Assigned task:
Word for word, restate the lines of the material below from its first line through the one containing "Task: Expand the left sidebar chevron". Omit the rest.

Records supplied:
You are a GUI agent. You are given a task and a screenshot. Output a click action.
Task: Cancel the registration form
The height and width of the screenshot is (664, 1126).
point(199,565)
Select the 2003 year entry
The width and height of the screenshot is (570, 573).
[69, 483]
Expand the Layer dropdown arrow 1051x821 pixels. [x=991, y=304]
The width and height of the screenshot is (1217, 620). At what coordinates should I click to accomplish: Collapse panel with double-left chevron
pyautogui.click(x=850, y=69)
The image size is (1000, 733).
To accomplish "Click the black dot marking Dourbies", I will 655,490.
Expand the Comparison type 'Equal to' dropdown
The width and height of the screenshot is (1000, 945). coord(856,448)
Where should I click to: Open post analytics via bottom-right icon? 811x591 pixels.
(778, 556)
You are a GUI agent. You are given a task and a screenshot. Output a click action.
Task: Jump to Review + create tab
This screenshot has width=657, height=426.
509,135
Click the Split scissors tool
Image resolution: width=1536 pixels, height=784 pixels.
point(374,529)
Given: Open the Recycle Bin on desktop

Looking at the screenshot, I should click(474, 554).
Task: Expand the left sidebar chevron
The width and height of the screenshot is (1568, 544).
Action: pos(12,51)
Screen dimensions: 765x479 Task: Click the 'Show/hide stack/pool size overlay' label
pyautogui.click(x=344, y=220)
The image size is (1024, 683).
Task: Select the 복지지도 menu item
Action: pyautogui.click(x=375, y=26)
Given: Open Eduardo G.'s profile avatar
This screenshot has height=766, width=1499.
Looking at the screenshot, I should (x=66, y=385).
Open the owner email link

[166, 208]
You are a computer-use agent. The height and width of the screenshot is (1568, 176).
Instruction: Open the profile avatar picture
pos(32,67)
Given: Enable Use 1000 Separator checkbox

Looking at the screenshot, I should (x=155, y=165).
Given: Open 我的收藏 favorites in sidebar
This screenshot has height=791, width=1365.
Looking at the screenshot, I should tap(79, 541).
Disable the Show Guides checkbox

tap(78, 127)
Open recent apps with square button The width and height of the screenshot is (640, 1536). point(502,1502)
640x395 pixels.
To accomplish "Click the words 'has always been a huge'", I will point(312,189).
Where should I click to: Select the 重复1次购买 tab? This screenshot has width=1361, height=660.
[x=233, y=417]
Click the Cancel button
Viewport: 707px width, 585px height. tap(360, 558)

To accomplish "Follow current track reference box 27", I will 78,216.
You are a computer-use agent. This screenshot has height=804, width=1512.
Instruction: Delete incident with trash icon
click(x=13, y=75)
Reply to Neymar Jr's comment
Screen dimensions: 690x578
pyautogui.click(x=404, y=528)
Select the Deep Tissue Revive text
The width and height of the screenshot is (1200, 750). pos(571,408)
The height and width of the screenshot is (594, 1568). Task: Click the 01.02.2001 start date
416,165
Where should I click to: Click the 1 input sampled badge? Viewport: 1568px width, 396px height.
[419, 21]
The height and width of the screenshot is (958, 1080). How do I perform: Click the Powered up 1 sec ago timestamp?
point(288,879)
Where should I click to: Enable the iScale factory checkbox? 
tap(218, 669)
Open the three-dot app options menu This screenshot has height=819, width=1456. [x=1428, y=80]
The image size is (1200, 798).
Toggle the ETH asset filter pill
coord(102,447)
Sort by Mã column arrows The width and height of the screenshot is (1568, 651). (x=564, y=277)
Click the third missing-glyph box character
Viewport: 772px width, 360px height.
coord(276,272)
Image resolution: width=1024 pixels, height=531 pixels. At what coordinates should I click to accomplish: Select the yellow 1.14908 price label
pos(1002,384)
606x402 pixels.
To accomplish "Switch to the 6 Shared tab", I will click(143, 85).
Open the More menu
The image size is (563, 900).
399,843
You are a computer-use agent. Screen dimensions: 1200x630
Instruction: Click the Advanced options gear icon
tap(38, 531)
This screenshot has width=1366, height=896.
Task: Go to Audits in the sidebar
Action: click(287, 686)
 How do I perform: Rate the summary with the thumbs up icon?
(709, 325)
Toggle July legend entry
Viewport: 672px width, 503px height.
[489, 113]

Result:
You are a GUI agent. You are given a task and a screenshot. Output a click action.
Task: Cancel the registration form
The height and width of the screenshot is (664, 1126).
point(199,565)
Select the 2003 year entry
The width and height of the screenshot is (570, 573).
[69, 483]
Expand the Layer dropdown arrow 1051x821 pixels. [x=991, y=304]
The width and height of the screenshot is (1217, 620). At what coordinates should I click to accomplish: Collapse panel with double-left chevron
pyautogui.click(x=850, y=69)
The image size is (1000, 733).
To accomplish "Click the black dot marking Dourbies", I will 655,490.
Expand the Comparison type 'Equal to' dropdown
The width and height of the screenshot is (1000, 945). coord(856,448)
Where should I click to: Open post analytics via bottom-right icon? 811x591 pixels.
(778, 556)
You are a GUI agent. You are given a task and a screenshot. Output a click action.
Task: Jump to Review + create tab
This screenshot has width=657, height=426.
509,135
Click the Split scissors tool
Image resolution: width=1536 pixels, height=784 pixels.
point(374,529)
Given: Open the Recycle Bin on desktop

Looking at the screenshot, I should click(474, 554).
Task: Expand the left sidebar chevron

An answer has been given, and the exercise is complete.